Not entirely sure how to reproduce this, did not manage to do it again.
I was testing HA (Build 2005) on two SLES 12 machines, I had started a session from one master (Node 1) then trying to reconnect via the other master (Node 2). Got this traceback on Node 2:
> 2021-04-15 10:49:39 INFO vsmserver.license: Updating license data from disk to memory
> 2021-04-15 10:49:39 INFO vsmserver.license: License summary: 5 concurrent users. Hard limit of 6 concurrent users.
> 2021-04-15 10:49:39 INFO vsmserver.session: Loaded 1 sessions for 1 users from file
> 2021-04-15 10:49:48 ERROR vsmserver.session: Unhandled exception trying to verify sessions on VSM Agent 10.48.2.253:904: <class 'KeyError'> 'error' Traceback (most recent call last):
> File "/opt/thinlinc/modules/thinlinc/vsm/asyncbase.py", line 105, in ooOOOoOO0
> obj . handle_read_event ( )
> File "/usr/lib64/python3.4/asyncore.py", line 442, in handle_read_event
> File "/usr/lib64/python3.4/asynchat.py", line 151, in handle_read
> File "/opt/thinlinc/modules/thinlinc/vsm/xmlrpc.py", line 426, in found_terminator
> self . handle_response ( )
> File "/opt/thinlinc/modules/thinlinc/vsm/xmlrpc.py", line 458, in handle_response
> self . handle_returnvalue ( )
> File "/opt/thinlinc/modules/thinlinc/vsm/call_verifysessions.py", line 39, in handle_returnvalue
> self . callback ( self . returnvalue , * self . cbparams [ 0 ] , ** self . cbparams [ 1 ] )

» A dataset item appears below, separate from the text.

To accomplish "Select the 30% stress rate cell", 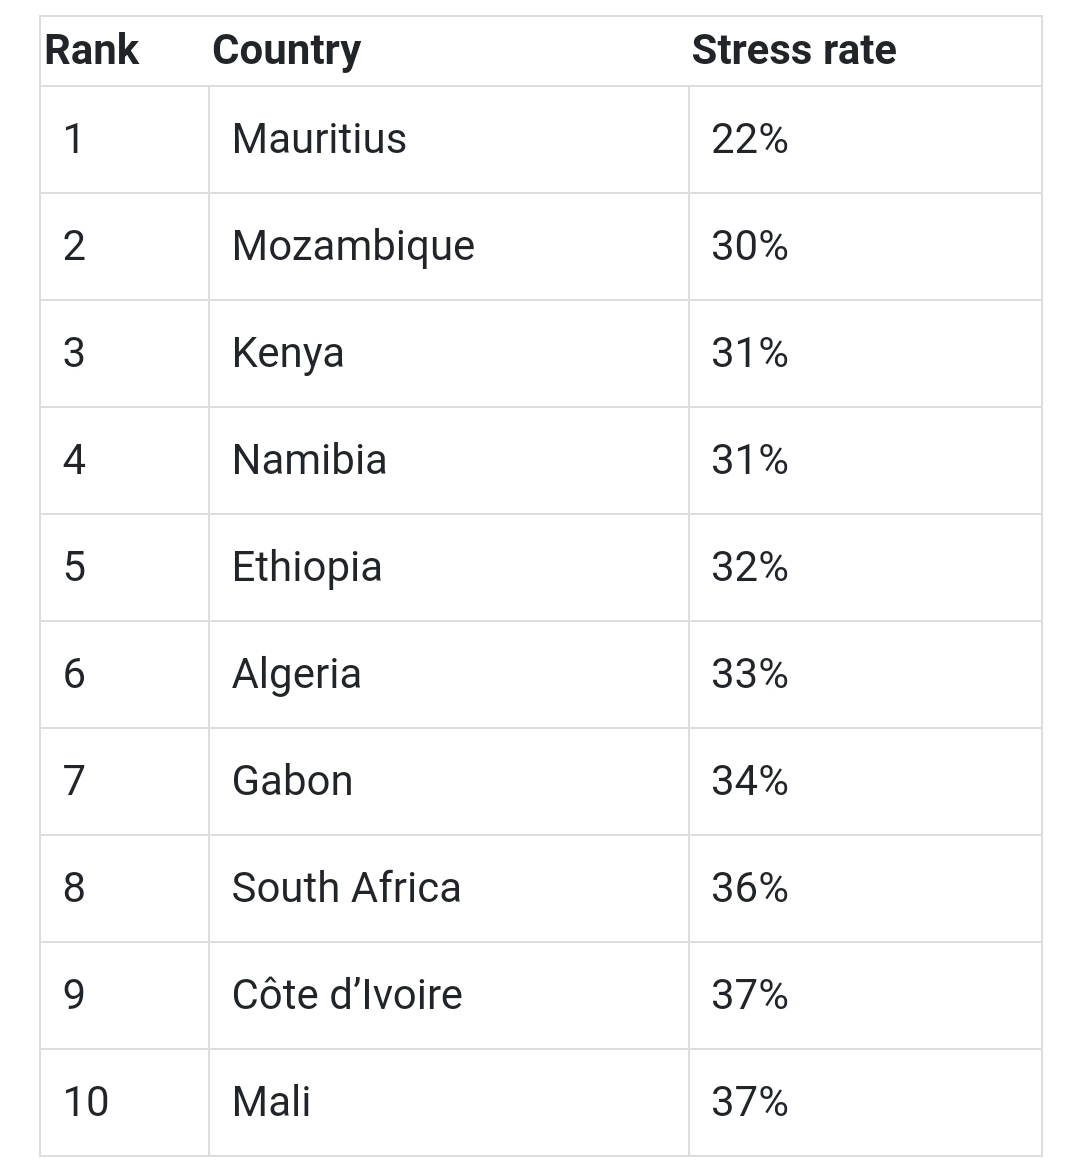I will pos(750,246).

> File "/opt/thinlinc/modules/thinlinc/vsm/handler_sessionchange.py", line 125, in verify_sessions_finished
> if IiIIII111 [ 'error' ] or not IiIIII111 [ 'alive' ] :
> KeyError: 'error'
> 2021-04-15 10:49:48 WARNING vsmserver.HA: Tried to transfer session change (delete,cendio/10.48.2.253:10) to other node but other node reported HA_NOSUCHSESSION
And this was found in the agent log at the same time:
> 2021-04-15 10:49:48 INFO vsmagent.session: Verified connectivity to newly started Xvnc for cendio
> 2021-04-15 10:49:48 WARNING vsmagent.sessions: Broken session for user cendio, tl-session process 7686 does not exist
> 2021-04-15 10:50:23 INFO vsmagent.session: Verified connectivity to newly started Xvnc for cendio
The issue is that the 'error' key is not always present but handler_sessionchange takes that for granted in some cases.
This seems to have been broken since r32077 on bug 5489. So I assume we didn't properly test things then.
The scenario for this code is when there is conflicting information between the masters. This is extremely unlikely to happen, but should be possible to simulate using these steps:
1. Stop one master
2. Create a session
3. Stop the second master
4. Kill the session
5. Start the master in 1.
6. Create a session, making sure it gets the same agent and display as in 2.
7. Start the second master
At this point both masters want to report to the other they have a new session, however they claim the same agent and display, which is impossible. Hence why the master(s) verify the sessions to see which is still running and which isn't.